● **Reading text**

Chancellor Philip Hammond has just delivered his first Budget speech, but even before he took to the dispatch box the Government faced an uphill struggle in delivering successful pension policy.

Projects set in train by his predecessor George Osborne, notably the Lifetime Isa, risk falling flat with consumers, as Money Marketing data reveals two-thirds of adults have never heard of the product.

One senior source in the pensions industry claims the Treasury is so desperate for the Lifetime Isa to succeed that officials are calling providers every week asking if they will be offering it.

At the same time, the introduction of an advice allowance, which allows savers to access their pension pot to pay for advice, has also fallen on deaf ears.

Both the Lifetime Isa and the advice allowance are due to be rolled out next month.

As another raft of policies are unveiled, it is worth examining the reasons behind the low level of interest in these current initiatives, and whether or not it is providers’ and advisers’ responsibility to drive take-up.

Low engagement

Last week, Money Marketing revealed the details of a YouGov survey conducted with Zurich that showed two-thirds of UK adults aged between 18 and 40 have never heard of the Lifetime Isa.

A group of 1,420 eligible savers aged between 18 and 40 were asked about the product in the survey that questioned 4,157 adults overall.

The research found just 3 per cent of savers knew about the Lifetime Isa and planned to use it instead of a pension, while 17 per cent intended to use the Lifetime Isa alongside a pension.

Fourteen per cent said they knew about the Lifetime Isa but did not plan to use it, and 66 per cent had not heard about the initiative before taking the survey.

● **Material supplied**

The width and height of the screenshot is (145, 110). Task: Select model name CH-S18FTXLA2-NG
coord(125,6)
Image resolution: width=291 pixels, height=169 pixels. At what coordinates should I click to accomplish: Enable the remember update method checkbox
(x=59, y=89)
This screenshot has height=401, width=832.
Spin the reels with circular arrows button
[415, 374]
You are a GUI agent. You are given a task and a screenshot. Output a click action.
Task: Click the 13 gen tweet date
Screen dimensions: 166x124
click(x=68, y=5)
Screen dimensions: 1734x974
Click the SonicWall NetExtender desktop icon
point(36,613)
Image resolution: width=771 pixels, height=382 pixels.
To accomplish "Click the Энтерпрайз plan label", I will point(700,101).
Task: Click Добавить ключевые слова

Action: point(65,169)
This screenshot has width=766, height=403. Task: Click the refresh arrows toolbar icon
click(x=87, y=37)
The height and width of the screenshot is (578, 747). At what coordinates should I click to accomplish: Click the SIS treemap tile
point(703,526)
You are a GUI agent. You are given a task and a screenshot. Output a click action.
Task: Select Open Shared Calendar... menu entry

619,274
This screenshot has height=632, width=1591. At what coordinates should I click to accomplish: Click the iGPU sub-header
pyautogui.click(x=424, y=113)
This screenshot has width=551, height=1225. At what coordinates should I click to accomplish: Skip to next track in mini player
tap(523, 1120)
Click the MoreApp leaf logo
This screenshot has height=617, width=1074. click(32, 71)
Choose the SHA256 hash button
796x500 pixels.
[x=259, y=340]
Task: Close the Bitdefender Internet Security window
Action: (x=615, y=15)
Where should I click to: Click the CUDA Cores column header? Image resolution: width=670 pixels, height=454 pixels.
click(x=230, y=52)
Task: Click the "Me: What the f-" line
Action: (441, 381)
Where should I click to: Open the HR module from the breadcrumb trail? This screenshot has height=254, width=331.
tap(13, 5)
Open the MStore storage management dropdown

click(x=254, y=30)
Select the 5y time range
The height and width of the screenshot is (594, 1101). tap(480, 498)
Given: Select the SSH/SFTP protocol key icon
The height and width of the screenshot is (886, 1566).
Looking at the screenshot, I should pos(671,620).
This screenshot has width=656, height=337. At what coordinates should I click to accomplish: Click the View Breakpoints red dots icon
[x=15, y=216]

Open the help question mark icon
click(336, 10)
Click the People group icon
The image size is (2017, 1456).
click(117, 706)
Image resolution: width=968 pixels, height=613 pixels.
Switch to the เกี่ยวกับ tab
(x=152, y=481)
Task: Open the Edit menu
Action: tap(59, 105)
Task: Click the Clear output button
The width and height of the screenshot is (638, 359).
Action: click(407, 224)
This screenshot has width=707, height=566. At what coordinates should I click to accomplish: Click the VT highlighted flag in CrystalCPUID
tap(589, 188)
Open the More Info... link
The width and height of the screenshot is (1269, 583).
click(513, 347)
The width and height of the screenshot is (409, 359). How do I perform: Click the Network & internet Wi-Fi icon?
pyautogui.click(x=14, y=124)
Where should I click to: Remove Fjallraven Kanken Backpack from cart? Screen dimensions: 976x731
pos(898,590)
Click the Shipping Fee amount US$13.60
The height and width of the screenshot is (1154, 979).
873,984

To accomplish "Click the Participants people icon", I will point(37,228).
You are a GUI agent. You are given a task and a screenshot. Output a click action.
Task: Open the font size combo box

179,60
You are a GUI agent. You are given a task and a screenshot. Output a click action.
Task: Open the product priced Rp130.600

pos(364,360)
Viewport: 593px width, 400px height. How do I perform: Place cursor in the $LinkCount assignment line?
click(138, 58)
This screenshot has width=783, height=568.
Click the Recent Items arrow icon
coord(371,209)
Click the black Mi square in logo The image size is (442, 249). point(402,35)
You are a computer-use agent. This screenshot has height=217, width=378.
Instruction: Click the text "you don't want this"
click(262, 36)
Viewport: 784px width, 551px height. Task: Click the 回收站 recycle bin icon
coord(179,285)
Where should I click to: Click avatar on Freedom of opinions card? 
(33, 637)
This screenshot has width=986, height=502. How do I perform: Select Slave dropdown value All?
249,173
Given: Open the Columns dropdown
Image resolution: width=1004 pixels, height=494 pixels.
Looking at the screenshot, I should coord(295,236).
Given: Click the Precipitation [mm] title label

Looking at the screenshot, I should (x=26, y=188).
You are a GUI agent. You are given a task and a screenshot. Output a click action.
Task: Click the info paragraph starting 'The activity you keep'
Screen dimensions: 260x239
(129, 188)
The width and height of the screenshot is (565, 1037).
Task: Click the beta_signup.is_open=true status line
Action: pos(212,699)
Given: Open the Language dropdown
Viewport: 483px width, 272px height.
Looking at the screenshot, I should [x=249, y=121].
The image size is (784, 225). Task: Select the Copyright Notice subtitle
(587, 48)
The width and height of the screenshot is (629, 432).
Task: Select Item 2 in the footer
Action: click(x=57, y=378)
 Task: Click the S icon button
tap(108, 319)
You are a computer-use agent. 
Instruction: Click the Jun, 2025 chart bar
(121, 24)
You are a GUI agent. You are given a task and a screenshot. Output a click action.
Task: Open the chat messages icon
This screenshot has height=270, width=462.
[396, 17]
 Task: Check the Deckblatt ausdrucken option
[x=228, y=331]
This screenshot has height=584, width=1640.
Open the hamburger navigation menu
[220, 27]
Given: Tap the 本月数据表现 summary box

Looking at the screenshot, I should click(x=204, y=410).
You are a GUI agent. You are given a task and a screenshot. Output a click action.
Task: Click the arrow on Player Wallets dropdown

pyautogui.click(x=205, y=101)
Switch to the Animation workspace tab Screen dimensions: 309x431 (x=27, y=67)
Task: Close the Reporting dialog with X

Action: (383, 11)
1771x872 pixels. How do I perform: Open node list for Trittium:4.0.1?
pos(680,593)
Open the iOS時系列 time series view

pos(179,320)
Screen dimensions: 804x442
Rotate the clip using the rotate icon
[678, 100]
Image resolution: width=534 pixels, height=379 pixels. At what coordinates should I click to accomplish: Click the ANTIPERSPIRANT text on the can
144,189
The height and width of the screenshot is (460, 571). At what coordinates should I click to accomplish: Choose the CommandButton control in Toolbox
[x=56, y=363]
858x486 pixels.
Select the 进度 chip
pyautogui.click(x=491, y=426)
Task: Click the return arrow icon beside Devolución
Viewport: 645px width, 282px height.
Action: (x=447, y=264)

● **What is needed**
According to the pensions article, how many eligible savers aged between 18 and 40 were asked about the Lifetime Isa in the survey? None of the material is needed for this exercise.

● **Solution below**
1,420 eligible savers.